Two paintings by Picasso and Mondrian that were were stolen nine years ago in one of Greece's biggest art heists have been recovered, Athens police said yesterday.
Both Pablo Picasso's Woman's Head (1939), an abstracted bust, and Piet Mondrian's Mill (1905), depicting a windmill, were taken from the city's National Gallery on 9 January 2012.
Thieves stripped the works from their frames in a nighttime heist that took just seven minutes. To mislead the museum's guards, they purposely activated the alarm several times earlier that day.

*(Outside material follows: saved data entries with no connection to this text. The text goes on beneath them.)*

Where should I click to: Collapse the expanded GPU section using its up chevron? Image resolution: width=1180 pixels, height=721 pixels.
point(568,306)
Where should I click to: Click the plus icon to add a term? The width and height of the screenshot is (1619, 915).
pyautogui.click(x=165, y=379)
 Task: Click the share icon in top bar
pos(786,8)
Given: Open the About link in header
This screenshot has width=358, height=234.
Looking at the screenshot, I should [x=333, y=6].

A third work, an ink-on-paper drawing by the Italian Mannerist painter Guglielmo Caccia, was also stolen, but police have not said whether it has been recovered.

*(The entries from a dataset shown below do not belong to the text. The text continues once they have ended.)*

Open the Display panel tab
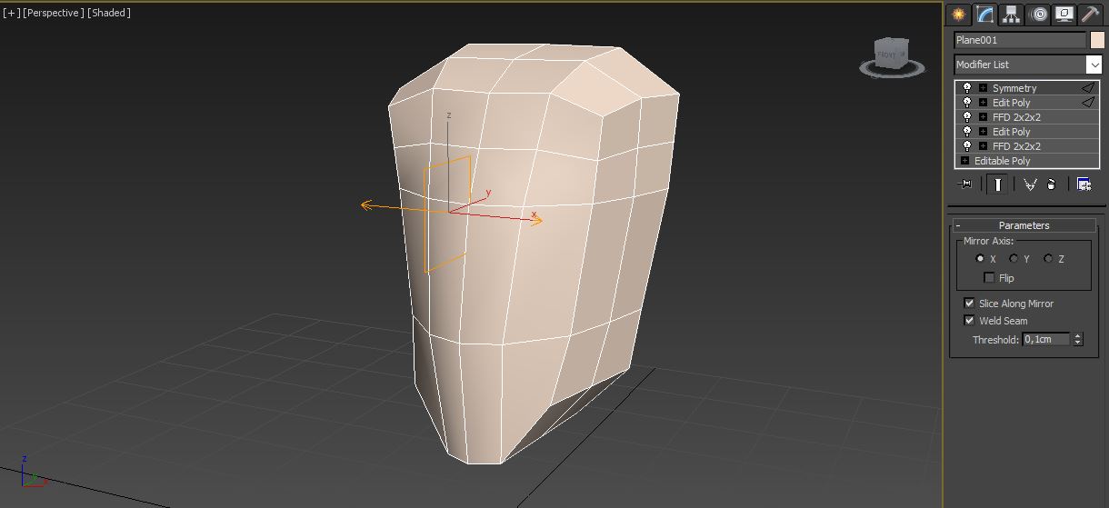Image resolution: width=1109 pixels, height=508 pixels. pos(1064,15)
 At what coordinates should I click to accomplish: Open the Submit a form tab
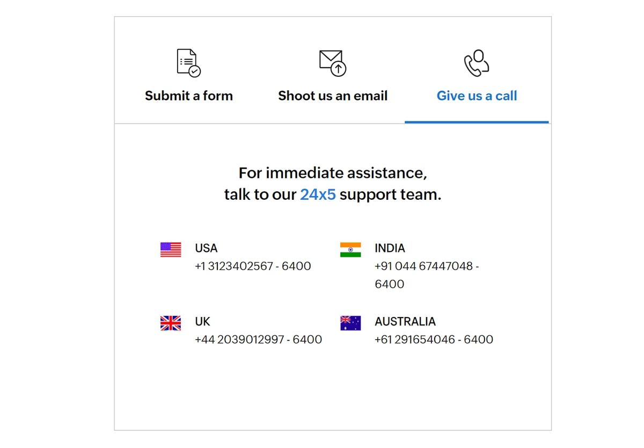189,96
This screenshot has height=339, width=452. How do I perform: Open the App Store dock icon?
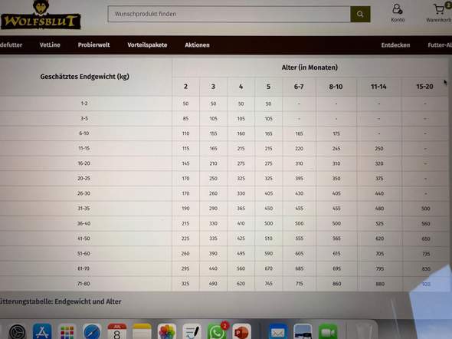[42, 332]
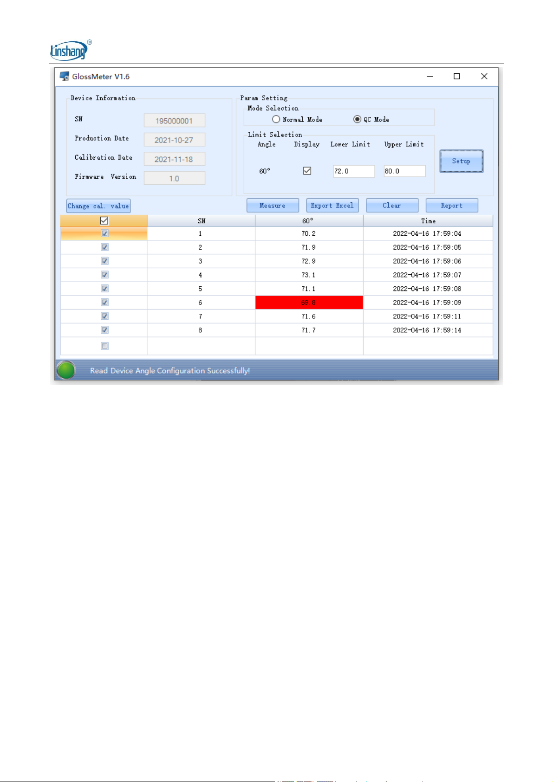Click Export Excel button
The image size is (553, 782).
pos(332,206)
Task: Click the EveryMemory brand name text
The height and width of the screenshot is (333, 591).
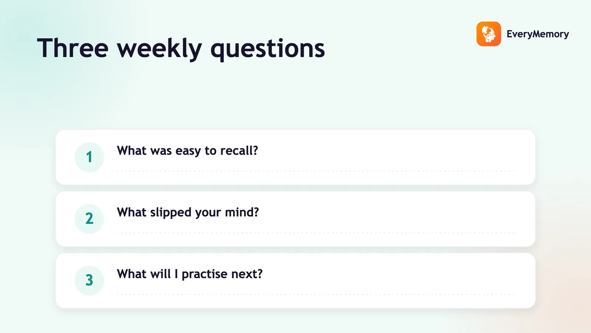Action: click(537, 34)
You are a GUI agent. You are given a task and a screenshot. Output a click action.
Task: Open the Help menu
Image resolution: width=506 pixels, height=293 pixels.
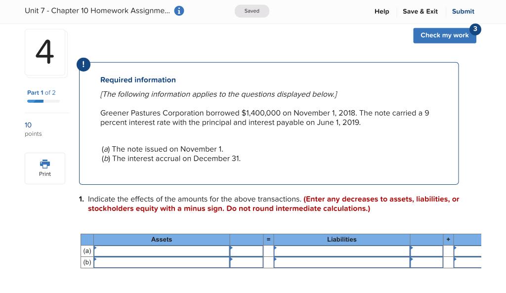(381, 11)
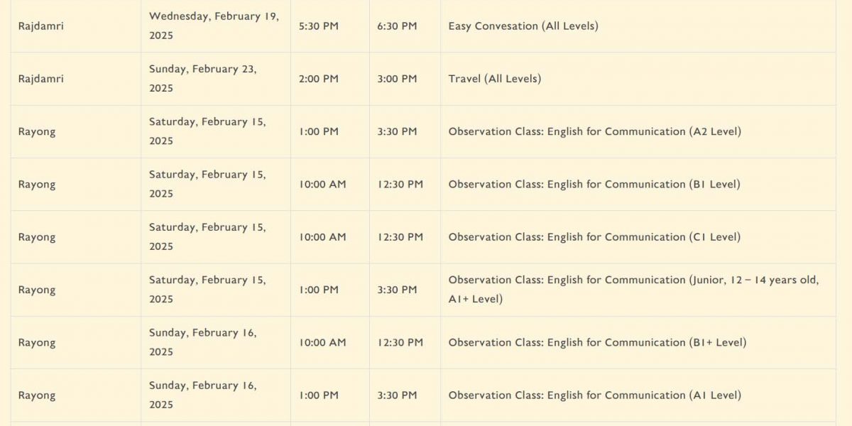Click the 6:30 PM end time cell
This screenshot has width=852, height=426.
pyautogui.click(x=398, y=26)
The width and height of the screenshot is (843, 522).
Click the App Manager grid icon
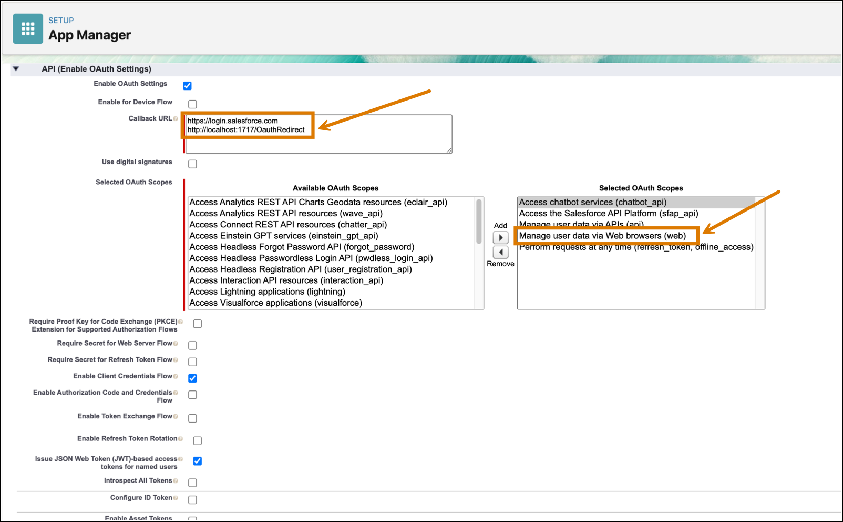pos(28,29)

Citing an anonymous police official, Reuters reports that a Greek man was arrested after the two paintings were found in a gorge around 28 miles southeast of Athens yesterday.
It comes just some months after Greek police officials told the local newspaper Proto Thema that a new investigation had found evidence that the Picasso painting was still in the country. Museum officials had reportedly hoped that the works would be recovered in time for the reopening of the National Gallery, which took place earlier this year following a major eight-year-long €59m refurbishment.
One of Greece's largest art museums, the National Gallery, officially known as the National Gallery-Alexandros Soutsos Museum, is dedicated to Greek and European art from the 14th to 20th century. Key holdings include Renaissance treasures by Dürer and El Greco. Picasso donated Woman's Head to the museum to honour of Greece's resistance to Nazi occupying forces during the Second World War.
Greek authorities will hold a press conference today in Athens on the recovery of the two paintings.